Oil futures remained firm on Tuesday adding to gains of more than 11 percent in the prior two sessions, but persistent worries over China's demand outlook capped prices.
Some investors are betting a bottom has formed to the seven-month long rout on the market, with signs that a fall-off in drilling activity into U.S. shale deposits has raised concerns about future production.
OPEC delegates, though, said prices may stay depressed until summer due to weak seasonal demand even as Saudi Arabia's strategy of curbing the output growth of rival producers shows results.
Brent crude oil futures were 34 cents higher at $55.09 a barrel by 0508 GMT. U.S. WTI futures were at $49.88 a barrel, up 31 cents.
Prices jumped in the past two days after data showed the number of U.S. oil drilling rigs had fallen the most in a week in nearly 30 years. Month-end covering by traders taking profits on earlier short positions added to the rally.

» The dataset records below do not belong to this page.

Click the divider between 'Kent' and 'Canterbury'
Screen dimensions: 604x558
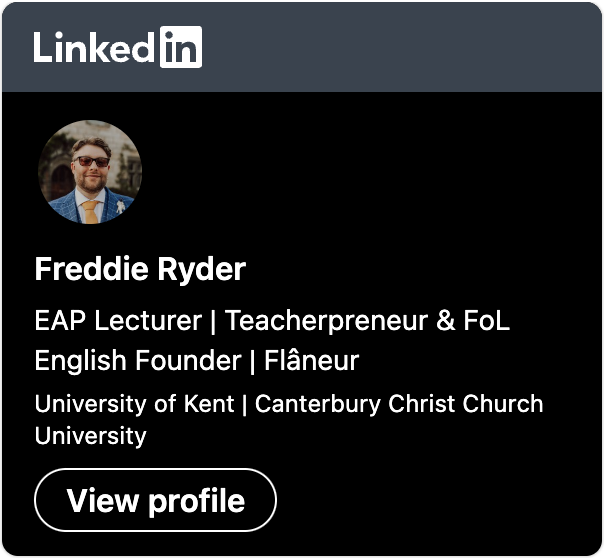(x=245, y=404)
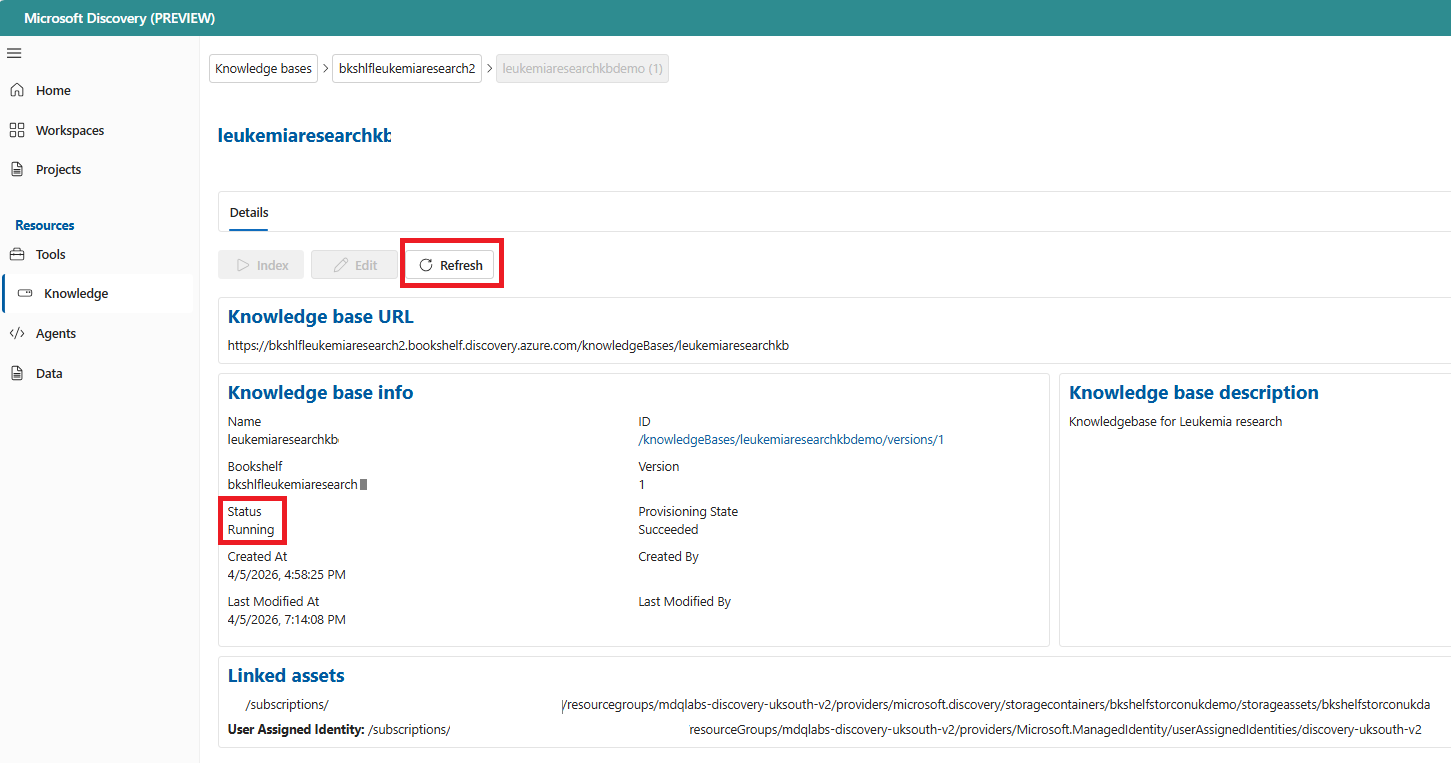Open the Agents code-bracket icon
The height and width of the screenshot is (763, 1451).
pos(17,333)
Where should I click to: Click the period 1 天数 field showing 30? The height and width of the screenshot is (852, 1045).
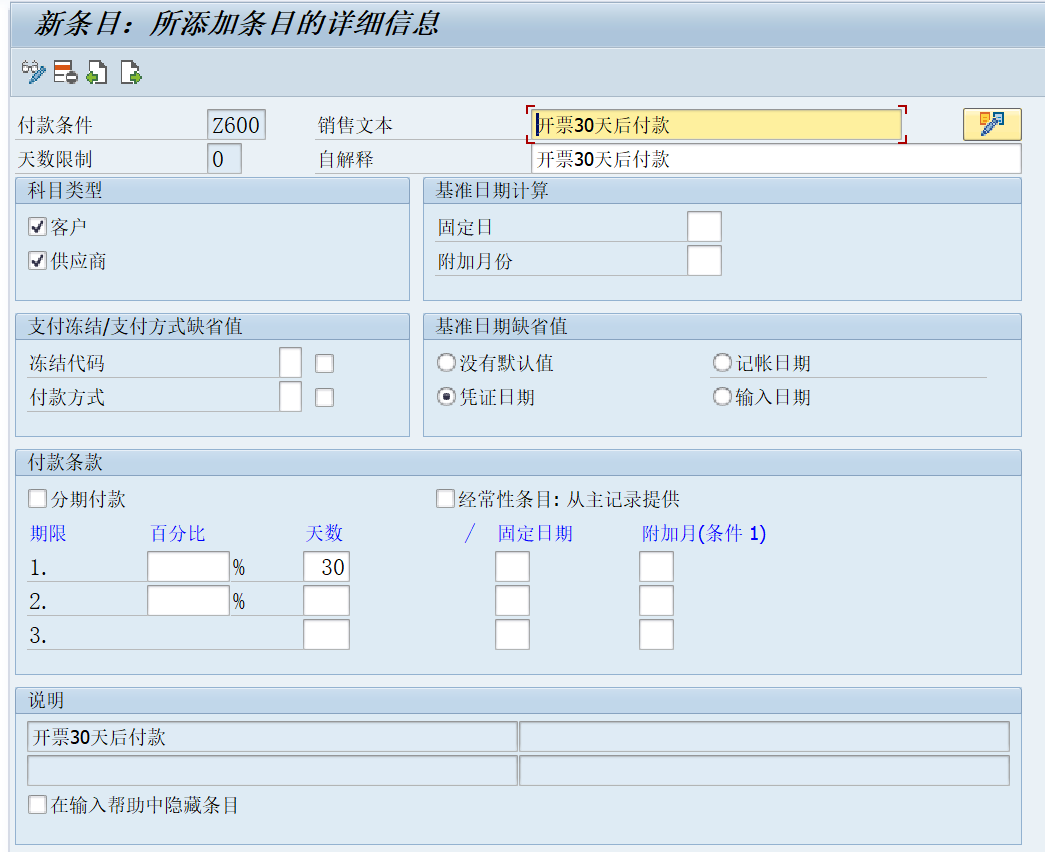click(327, 566)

"The seeds of an oil price recovery are being sown," Bernstein analysts said in a note, warning of further downside risk to oil supply in places such as the Gulf of Mexico, the North Sea and Brazil as companies cut costs in response to the up to 60 percent fall in oil prices since mid-June. Supply is unlikely to match expectations and demand will recover from last year's lows," the analysts said.
Two OPEC delegates, however, one of whom is from a Gulf producer, said they could not rule out prices dropping to as low as $30-$35 due to weak demand combined with global refinery maintenance in the first and second quarters of 2015.